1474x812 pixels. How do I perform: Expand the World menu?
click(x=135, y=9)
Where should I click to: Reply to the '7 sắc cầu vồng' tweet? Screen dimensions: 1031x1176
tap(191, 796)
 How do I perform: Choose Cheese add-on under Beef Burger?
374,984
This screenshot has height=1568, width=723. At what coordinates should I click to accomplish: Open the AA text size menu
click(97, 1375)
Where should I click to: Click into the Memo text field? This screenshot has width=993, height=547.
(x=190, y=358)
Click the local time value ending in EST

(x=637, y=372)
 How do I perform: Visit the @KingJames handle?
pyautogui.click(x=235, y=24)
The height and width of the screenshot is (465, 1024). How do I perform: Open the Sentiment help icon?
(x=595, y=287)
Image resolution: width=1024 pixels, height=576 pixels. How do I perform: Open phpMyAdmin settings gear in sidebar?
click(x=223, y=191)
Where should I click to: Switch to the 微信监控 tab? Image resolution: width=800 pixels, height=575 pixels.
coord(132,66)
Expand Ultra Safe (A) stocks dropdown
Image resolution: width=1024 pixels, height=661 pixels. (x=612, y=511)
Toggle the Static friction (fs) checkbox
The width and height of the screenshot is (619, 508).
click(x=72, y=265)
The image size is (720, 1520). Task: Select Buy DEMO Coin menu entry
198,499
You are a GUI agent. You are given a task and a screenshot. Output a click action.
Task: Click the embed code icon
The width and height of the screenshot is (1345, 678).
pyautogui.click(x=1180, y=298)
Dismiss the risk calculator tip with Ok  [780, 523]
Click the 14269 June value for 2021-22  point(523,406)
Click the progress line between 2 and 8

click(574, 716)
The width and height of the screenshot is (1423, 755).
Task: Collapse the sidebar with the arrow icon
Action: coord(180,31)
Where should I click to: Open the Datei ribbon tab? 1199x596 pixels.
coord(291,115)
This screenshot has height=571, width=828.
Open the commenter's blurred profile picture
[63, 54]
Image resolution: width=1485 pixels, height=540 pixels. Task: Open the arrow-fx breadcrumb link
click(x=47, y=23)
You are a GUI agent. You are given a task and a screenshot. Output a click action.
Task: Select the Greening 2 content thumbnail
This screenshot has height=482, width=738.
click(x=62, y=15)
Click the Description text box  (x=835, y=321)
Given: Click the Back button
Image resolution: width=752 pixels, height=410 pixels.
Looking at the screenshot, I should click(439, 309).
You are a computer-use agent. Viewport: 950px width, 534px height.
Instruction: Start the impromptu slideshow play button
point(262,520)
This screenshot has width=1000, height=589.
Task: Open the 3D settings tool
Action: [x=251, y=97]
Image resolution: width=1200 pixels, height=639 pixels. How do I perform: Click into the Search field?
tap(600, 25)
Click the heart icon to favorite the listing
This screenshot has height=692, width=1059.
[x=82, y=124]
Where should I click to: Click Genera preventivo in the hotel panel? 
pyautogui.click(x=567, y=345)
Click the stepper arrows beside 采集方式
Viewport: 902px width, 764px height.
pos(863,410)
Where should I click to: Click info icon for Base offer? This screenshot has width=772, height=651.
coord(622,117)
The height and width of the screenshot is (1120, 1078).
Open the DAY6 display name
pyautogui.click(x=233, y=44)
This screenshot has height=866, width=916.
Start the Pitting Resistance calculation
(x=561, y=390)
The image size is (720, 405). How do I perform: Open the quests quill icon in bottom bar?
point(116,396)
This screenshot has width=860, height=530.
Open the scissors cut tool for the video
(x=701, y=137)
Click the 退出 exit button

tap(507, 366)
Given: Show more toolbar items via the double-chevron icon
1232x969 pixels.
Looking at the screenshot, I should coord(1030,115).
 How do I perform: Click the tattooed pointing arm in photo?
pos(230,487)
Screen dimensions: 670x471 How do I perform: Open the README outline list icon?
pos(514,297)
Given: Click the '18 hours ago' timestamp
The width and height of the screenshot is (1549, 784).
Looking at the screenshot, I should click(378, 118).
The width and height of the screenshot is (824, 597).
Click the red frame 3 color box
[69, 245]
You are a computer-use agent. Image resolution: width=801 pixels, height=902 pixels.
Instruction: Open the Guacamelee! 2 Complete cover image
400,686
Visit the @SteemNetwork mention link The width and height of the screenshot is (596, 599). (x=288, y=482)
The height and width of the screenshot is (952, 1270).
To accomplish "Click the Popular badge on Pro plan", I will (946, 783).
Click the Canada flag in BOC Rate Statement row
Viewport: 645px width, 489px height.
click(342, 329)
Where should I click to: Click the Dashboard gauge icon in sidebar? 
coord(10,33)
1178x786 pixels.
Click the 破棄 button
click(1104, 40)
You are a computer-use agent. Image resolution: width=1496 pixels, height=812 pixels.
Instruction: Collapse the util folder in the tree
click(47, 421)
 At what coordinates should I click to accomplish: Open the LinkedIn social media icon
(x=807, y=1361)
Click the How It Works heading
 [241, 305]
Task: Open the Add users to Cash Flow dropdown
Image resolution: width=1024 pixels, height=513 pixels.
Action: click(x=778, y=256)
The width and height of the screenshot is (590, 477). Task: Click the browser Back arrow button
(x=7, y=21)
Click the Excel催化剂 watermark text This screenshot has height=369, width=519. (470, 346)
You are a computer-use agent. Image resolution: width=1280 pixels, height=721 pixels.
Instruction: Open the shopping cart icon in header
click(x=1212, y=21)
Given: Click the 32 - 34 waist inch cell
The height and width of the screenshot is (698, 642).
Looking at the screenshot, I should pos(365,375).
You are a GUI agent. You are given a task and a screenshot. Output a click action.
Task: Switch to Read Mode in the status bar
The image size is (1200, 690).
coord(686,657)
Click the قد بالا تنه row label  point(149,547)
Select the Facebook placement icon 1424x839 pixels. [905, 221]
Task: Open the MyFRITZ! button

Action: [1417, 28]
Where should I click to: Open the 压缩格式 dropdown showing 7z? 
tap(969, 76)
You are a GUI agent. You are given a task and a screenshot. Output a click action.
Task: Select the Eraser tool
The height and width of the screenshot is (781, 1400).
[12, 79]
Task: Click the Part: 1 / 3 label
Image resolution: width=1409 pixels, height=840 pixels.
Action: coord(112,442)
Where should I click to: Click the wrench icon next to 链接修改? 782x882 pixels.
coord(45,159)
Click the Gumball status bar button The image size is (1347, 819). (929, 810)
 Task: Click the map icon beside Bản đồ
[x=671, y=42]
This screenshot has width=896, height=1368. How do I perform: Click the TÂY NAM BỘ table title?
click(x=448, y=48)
····················
> [TASK INSTRUCTIONS]:
Scan the records above for the word "computer". Copy each line that has it.

> [RESPONSE FOR THIS EXERCISE]:
You are a computer-use agent. Viewport: 950px width, 534px height.
You are a computer-use agent. Image resolution: width=801 pixels, height=902 pixels.
You are a computer-use agent. Image resolution: width=1496 pixels, height=812 pixels.
You are a computer-use agent. Image resolution: width=1280 pixels, height=721 pixels.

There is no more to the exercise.